GREENVILLE — Ndaba Mandela, a native of South Africa, is walking a path like his grandfather, one that strives to teach peace and compassion, and serves as a call to action to every man and woman.
“It is in our hands to make this world a better place,” said Mandela. “Where do you want to make a difference? I came from a small country in Africa, you may come from a small community. Decide where you want to make a difference, where your passion lies and then you can go and act on that. Do research, go to community to engage, otherwise without action you are just a dreamer. ”
Mandela, grandson of South African politician and philanthropist Nelson Mandela, is co-founder and co-chairman of the Africa Rising Foundation, an organization dedicated to building future leaders. He works to reinforce the notion that one person can make a difference. He was the keynote speaker for the second annual NC Civility Summit hosted by East Carolina University. The day-long summit is geared toward expanding acceptance of all people.
“We must be dedicated to humanity,” said Mandela. “We all have a dream of achieving greatness one day. What makes the best doctor? The best plumber? It is the passion one has. I hope you will understand each of you has greatness within you like Nelson Mandela. You can be the next Mandela of the world.”

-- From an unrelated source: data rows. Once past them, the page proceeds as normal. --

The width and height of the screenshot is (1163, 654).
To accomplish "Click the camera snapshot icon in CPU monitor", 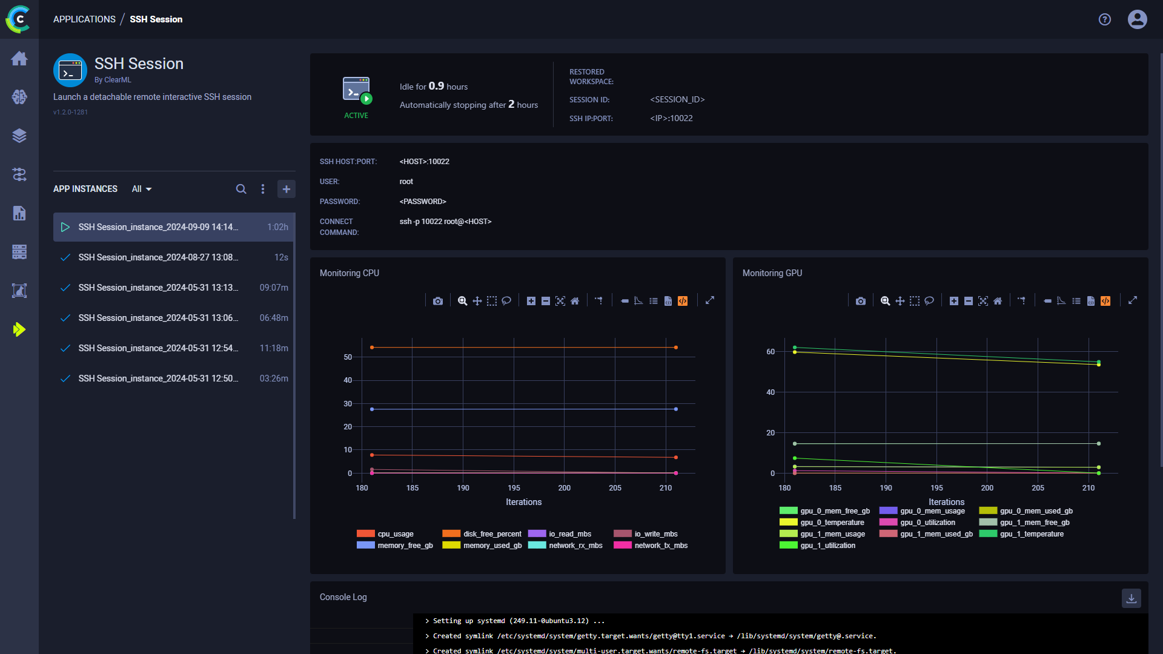I will [x=438, y=301].
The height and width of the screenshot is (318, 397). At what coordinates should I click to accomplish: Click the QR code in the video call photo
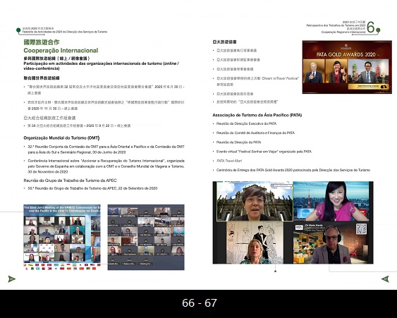[361, 228]
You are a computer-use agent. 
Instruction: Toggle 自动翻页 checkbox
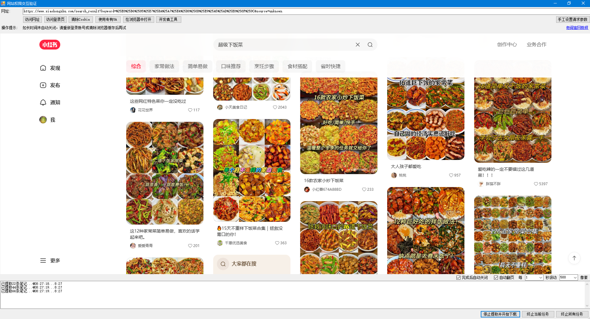coord(496,278)
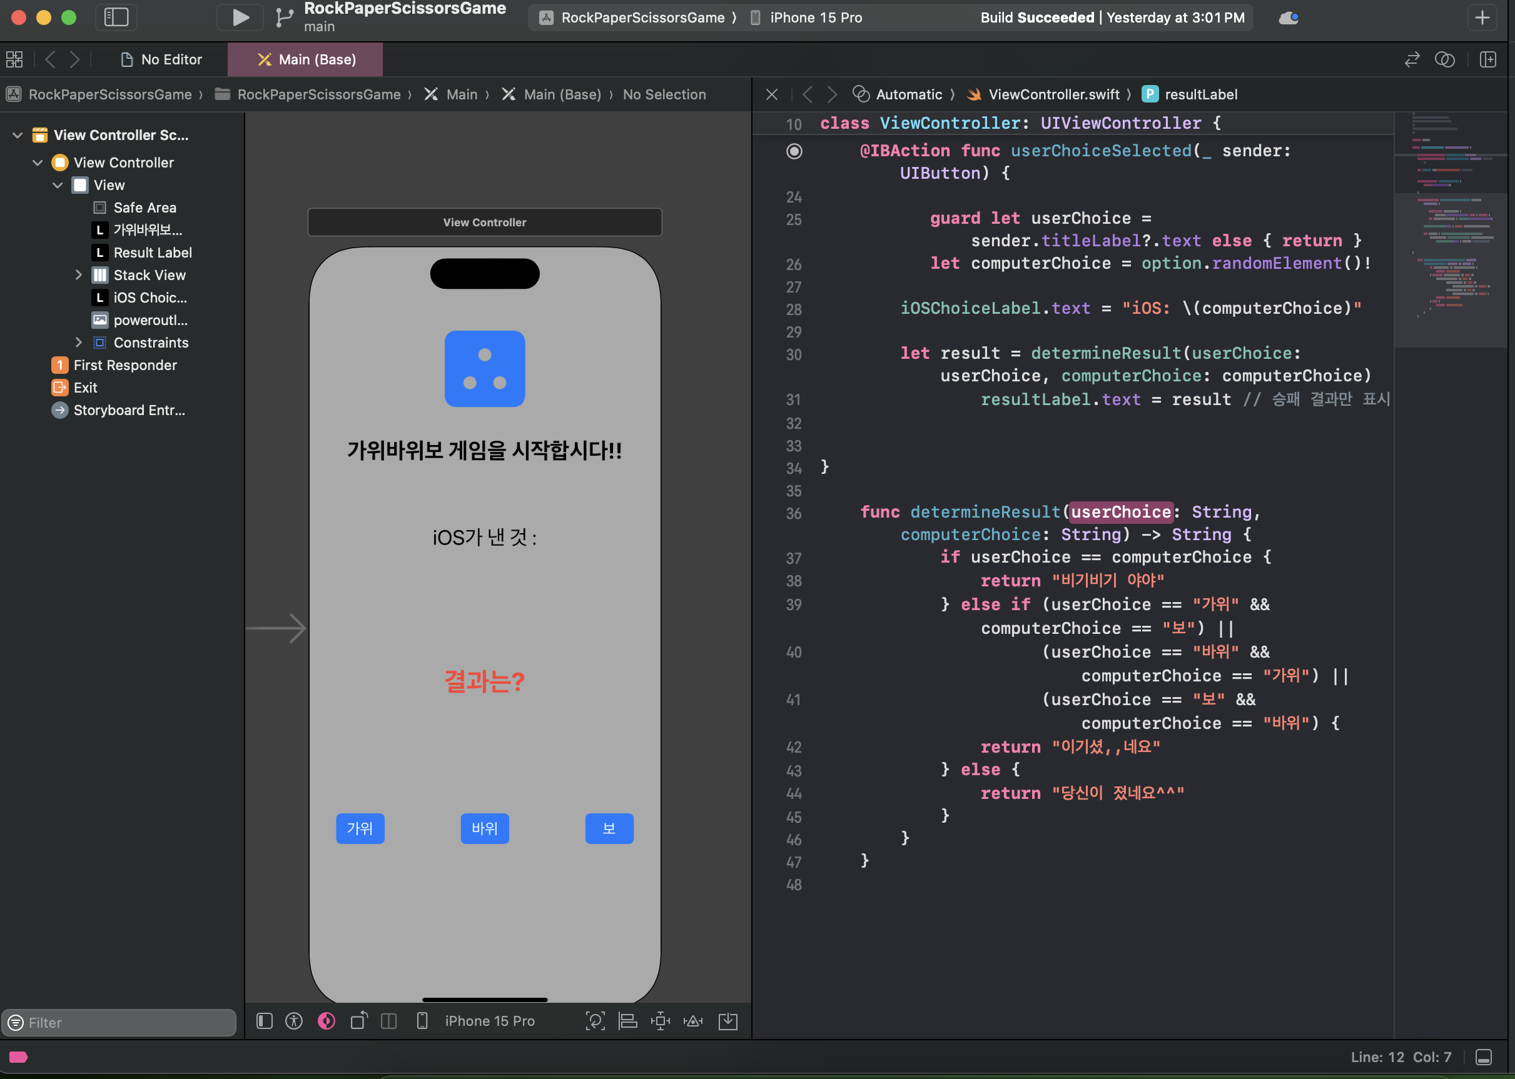Open Resolve Auto Layout Issues icon
This screenshot has height=1079, width=1515.
693,1021
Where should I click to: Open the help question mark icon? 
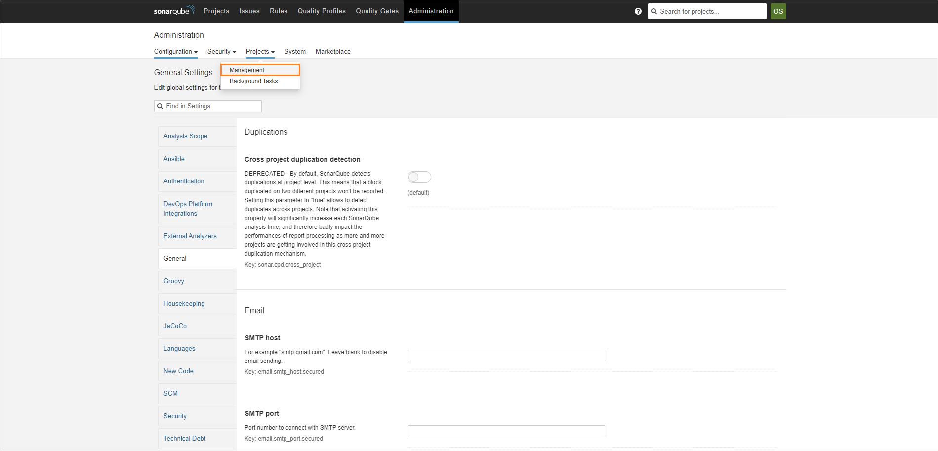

Nelson Mandela grew up poverty stricken in South Africa. He went to school for the first time wearing his father’s pants that had been cropped to fit his size. Born with the name “Rolihlahla,” he went to school without an English name.
“His teacher said, ‘What is your English name?’ He said, ‘I don’t have one.’ She replied, ‘You shall be called Nelson,'” said Ndaba Mandela.
Nelson Mandela’s name would later become one recognized by the world over. He served as president of South Africa from 1994-1999 following his release from prison where he served 27 years for his involvement in working to overthrow the state’s white-only government-established apartheid. His fight against the government and later service to his country transformed him into an icon of democracy and social justice. He died in 2013 at age 95.
“We are living in a globalized world,” said his grandson. “We are traveling and working with each other more than ever before. What happens in Russia affects what happens in America and Africa, et cetera. We have a saying in Africa: ‘I am, because you are, because we are.”
He added, “Nothing exists in isolation anymore, it is up to us as global citizens to make sure we kill any prejudice that exists by simply reaching out and having a conversation over lunch with somebody that is different than us. That will make for a better world.”
“With living in a globalized world comes peace and compassion for humanity, he continued.
“My grandfather was a man of great compassion. He had compassion for the people. No matter what you looked like or where you came from, he would treat you with love, respect and dignity, That is what compassion is. In our house, you had Michael Jackson, George Bush and Mike Tyson visiting us, but he treated those people the very same way he treated the lady that cooked for us and the gentleman that cleaned our garden. That is what compassion is. And peace, it begins with inner peace self peace. If you do not have inner peace, you can never achieve peace outside in your community and in your household,” he added.